Daily-Expense-Prediction-and-Analysis-citywise

Analyzed the amount of money being spent every day on transport, food, grocery, etc. also compared cities on the basis of daily expenses. Used the data to predict future expenses.

Objective of the study:

The objective is to answer a series of questions:

What percentage of money is spent on groceries, activities, traveling...?
What is the preferred public transport?
How expensive is each city daily?
How much money is spent daily?
How much money will be spent in the upcoming days?

Questions 1-4 pseudocode

preprocess
read data
fill empty data 1. date = add year where needed 2. country = get_country_from_city 3. currency = get_currency_from_country 4. currencies
1. if hrk not set: hrk = lcy * get_rate(currency, 'HRK' date)
2. if eur not set: eur = hrk * get_rate('HRK', 'EUR', date)
plot graphs
category - money pie chart
public transport pie chart
daily city expenses stacked bar chart
daily expense bar chart

What about question 5?

how much money will be spent in the upcoming days?

Usually, this would be approached differently; One would try to evalue which machine learning method would be best suitable for adapting to the plotted function. But in this case, we'll pretend to be british empiricists, turn a blind eye and just do the simplest method.

Linear regression pseudocode

preprocess
convert data into a daily table, with dates and city information
encode categorical data
avoid the dummy variable trap
split data into test and train sets
feature scale
build our regression model
fit the regressor to the train set
remove columns that are not beneficial 1. backward elimination
predict values
plot results

Multiple linear regression

The city column has to be encoded into columns each representing one city.

x = np.array([*zip(range(len(dates)), cities)])
y = sums
from sklearn.preprocessing import OneHotEncoder
from sklearn.compose import ColumnTransformer, make_column_transformer
preprocess = make_column_transformer((OneHotEncoder(), [-1])).fit_transform(x)
x = np.array([*zip(preprocess, x[:, 0])])

Now we have to avoid the dummy variable trap.

x = x[:, 1:]

Next up is to split the data into test and train sets. 80% of the data will be used to train the model, and the rest used for the test set. ytest is the test data we'll compare the regression results to.

from sklearn.model_selection import train_test_split as tts
xtrain, xtest, ytrain, ytest = tts(x, y, test_size = 0.2)

Following the pseudocode the regressor should be created and fit to the training set.

from sklearn.linear_model import LinearRegression
regressor = LinearRegression()
regressor.fit(xtrain, ytrain)

ypred is the list of predicted values using multiple linear regression with all the data available (dates, cities).
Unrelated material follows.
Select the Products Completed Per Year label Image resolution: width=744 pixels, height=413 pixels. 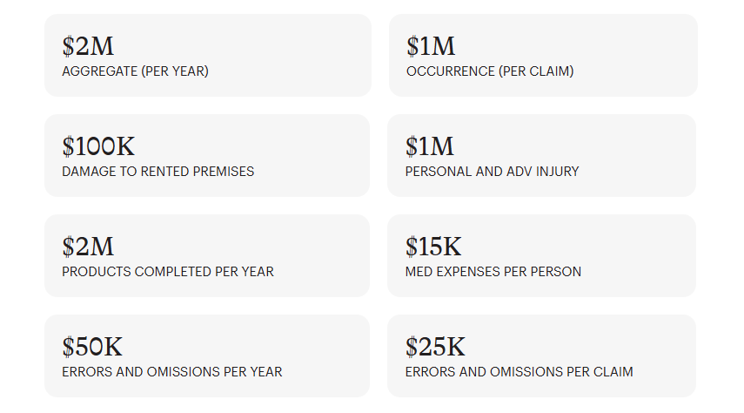(x=168, y=272)
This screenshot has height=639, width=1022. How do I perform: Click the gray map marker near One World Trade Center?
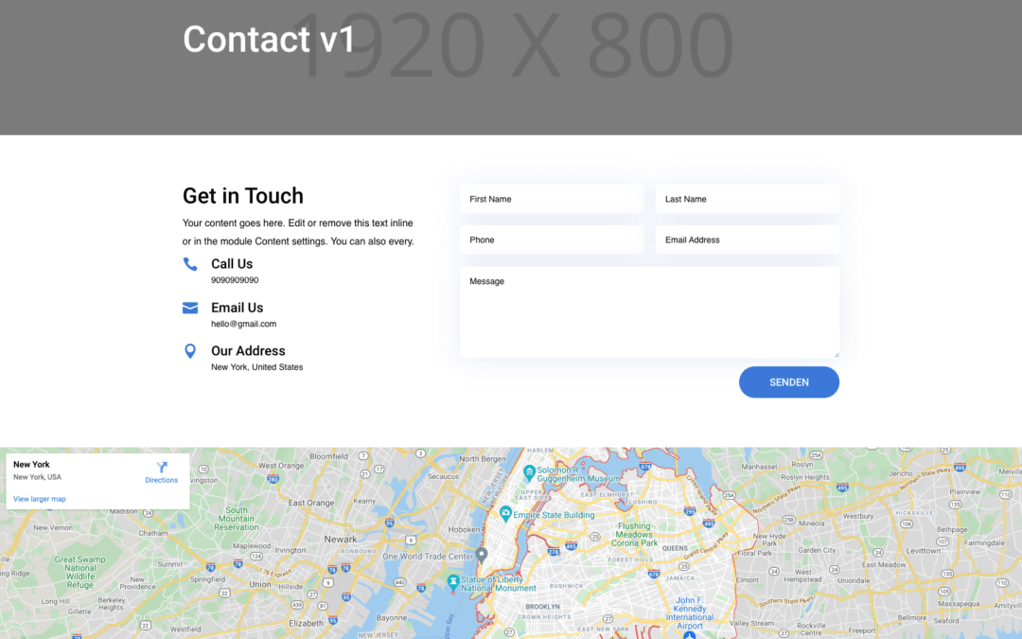(x=482, y=556)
ypred = regressor.predict(xtest)

What we could do now is compare the results to the ytest and call it a day. But we're not gonna stop there, let's ask ourselves a question. How beneficial is the abundace of information we're feeding to the regressor? Let's build a quick backward elimination algorithm and let it choose the columns it wants to leave inside. We'll set the p-value to the standard 0.05, sit back, relax, and let the magic unfold.

import statsmodels.formula.api as sm
xopt = np.hstack([np.ones((x.shape[0], 1)), x])
for i in range(xopt.shape[1]):
    pvalues = sm.OLS(y, xopt.astype(np.float64)).fit().pvalues
    mi = np.argmax(pvalues)
    mp = pvalues[mi]
    if mp > 0.05:
        xopt = np.delete(xopt, [mi], 1)
    else:
        break

Now all that's left is to split the data again into test and training sets and get the ypredopt, which is the predicted data of ytest after employing backward elimination.

xtrain, xtest, ytrain, ytest = tts(xopt, y, test_size = 0.2, random_state = 0)
regressor = LinearRegression()
regressor.fit(xtrain, ytrain)

ypredopt = regressor.predict(xtest)

All that's left is to plot everything and check out the result!

plt.plot(ytest, color = 'green')
plt.plot(ypred, color = 'navy')
plt.plot(ypredopt, color = 'red')
plt.ylabel('predicted value in eur')
plt.xlabel('days in the test set')
plt.show()

green: ytest, real points
navy/blue: ypred, predicted points before backward elimination
red: ypredopt, predicted points after backward elimination

Initially the results put me in a spot of bother. The backward elimination threw away all the data altogether. But if we take into consideration the size of the dataset that is logical. The reason that the predicted points before backward elimination are always smaller in this sample is that ytest contains entries only for Poznan, the column on the far left is so high due to weekly shopping.